(Stored data)
· · · · · · ·
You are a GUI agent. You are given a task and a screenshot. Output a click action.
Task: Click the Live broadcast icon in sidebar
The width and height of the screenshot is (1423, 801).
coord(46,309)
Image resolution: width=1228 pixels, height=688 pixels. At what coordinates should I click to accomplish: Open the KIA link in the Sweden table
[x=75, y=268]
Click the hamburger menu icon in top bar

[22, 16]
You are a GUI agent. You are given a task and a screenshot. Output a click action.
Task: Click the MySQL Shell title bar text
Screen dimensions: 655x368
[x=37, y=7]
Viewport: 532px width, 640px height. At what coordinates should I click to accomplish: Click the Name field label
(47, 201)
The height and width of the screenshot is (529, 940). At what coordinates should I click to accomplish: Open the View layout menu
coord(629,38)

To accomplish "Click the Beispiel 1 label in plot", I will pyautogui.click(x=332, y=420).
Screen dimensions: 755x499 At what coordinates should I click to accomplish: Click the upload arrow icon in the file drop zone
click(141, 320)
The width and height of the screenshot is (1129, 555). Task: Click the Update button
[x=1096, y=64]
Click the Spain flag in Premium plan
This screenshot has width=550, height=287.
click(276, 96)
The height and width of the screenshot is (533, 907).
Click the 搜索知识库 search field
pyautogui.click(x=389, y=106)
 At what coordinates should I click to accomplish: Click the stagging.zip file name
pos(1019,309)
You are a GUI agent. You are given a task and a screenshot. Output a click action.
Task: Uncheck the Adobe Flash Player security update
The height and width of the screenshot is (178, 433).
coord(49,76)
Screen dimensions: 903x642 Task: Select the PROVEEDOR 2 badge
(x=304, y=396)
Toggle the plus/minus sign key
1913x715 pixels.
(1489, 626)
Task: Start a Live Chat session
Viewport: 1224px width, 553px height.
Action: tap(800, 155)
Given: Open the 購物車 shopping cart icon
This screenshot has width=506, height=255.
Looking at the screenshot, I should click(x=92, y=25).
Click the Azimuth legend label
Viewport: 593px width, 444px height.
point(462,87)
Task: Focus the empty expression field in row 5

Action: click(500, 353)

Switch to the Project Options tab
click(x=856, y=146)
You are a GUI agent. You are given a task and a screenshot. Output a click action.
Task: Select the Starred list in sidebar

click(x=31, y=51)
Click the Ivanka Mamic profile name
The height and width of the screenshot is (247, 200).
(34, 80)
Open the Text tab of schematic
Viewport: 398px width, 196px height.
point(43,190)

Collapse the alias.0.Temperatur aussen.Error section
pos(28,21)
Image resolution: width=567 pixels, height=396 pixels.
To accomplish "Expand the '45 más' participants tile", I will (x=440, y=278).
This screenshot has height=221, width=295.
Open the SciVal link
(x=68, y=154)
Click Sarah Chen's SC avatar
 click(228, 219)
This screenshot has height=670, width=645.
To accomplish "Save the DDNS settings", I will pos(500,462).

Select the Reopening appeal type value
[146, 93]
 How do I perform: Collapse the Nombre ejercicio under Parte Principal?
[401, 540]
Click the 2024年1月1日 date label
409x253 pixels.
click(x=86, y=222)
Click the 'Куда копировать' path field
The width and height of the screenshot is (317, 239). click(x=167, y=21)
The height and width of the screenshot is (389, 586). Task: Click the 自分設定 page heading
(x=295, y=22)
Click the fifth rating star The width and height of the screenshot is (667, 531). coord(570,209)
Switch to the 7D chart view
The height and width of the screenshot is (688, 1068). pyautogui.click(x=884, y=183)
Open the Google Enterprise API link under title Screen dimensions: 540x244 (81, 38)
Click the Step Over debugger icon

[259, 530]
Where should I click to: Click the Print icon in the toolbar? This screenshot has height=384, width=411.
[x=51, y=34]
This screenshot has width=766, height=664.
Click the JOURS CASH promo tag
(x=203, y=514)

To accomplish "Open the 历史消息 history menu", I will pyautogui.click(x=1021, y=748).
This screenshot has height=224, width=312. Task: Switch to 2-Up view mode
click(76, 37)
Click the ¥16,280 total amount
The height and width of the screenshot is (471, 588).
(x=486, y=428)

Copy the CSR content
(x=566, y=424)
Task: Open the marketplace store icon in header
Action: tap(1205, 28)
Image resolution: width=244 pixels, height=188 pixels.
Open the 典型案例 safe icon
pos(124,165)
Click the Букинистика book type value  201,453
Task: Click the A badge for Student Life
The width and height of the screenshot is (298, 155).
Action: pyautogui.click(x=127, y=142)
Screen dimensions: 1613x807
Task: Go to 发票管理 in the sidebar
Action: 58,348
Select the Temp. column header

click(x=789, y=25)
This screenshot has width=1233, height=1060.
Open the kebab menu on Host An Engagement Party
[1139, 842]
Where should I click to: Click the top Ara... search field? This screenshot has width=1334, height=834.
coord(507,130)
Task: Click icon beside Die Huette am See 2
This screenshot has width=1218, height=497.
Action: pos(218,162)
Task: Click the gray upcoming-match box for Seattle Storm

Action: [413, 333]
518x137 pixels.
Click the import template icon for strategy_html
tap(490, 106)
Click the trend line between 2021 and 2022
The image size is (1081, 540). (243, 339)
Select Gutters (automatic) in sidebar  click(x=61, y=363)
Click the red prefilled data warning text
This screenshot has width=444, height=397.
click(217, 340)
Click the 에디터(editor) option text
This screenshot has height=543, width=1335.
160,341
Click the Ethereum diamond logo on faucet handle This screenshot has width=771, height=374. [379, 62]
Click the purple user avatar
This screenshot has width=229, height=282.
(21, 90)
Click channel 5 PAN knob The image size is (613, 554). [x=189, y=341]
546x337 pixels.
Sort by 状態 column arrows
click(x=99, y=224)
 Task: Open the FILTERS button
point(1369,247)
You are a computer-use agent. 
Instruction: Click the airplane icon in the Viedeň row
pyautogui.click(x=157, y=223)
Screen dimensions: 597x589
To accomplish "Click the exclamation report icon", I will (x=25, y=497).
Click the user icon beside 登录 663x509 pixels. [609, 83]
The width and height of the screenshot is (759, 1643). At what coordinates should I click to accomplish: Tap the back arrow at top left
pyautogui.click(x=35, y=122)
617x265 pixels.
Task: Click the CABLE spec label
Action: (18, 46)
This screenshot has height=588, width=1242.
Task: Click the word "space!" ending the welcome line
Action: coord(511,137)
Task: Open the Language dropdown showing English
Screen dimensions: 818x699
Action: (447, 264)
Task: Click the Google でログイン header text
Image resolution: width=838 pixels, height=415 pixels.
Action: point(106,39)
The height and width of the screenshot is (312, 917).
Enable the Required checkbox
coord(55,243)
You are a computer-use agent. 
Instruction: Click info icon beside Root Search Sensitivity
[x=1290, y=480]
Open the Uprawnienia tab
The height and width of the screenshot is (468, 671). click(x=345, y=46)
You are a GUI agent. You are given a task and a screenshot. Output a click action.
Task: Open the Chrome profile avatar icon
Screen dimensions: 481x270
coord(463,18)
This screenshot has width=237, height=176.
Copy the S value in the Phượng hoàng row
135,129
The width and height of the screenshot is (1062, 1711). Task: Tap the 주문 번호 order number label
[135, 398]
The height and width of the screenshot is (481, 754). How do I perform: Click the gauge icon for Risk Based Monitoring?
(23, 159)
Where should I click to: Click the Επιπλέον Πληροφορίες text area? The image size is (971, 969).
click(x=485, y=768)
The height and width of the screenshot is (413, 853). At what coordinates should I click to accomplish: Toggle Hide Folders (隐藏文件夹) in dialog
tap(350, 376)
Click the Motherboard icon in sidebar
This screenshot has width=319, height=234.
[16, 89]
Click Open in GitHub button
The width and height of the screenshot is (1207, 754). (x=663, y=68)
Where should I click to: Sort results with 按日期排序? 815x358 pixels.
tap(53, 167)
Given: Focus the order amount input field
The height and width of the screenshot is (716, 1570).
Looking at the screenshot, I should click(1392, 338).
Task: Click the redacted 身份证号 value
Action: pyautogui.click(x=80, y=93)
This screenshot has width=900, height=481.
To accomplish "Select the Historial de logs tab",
· · · · · · ·
- _PROBLEM_: There is a run of lines above from the one with "Viewport: 593px width, 444px height." to the one with "Click the Ivanka Mamic profile name"; print exactly that run, both ends included, and nothing else.

- _FINISHED EXERCISE_:
Viewport: 593px width, 444px height.
point(462,87)
Task: Focus the empty expression field in row 5

Action: click(500, 353)

Switch to the Project Options tab
click(x=856, y=146)
You are a GUI agent. You are given a task and a screenshot. Output a click action.
Task: Select the Starred list in sidebar

click(x=31, y=51)
Click the Ivanka Mamic profile name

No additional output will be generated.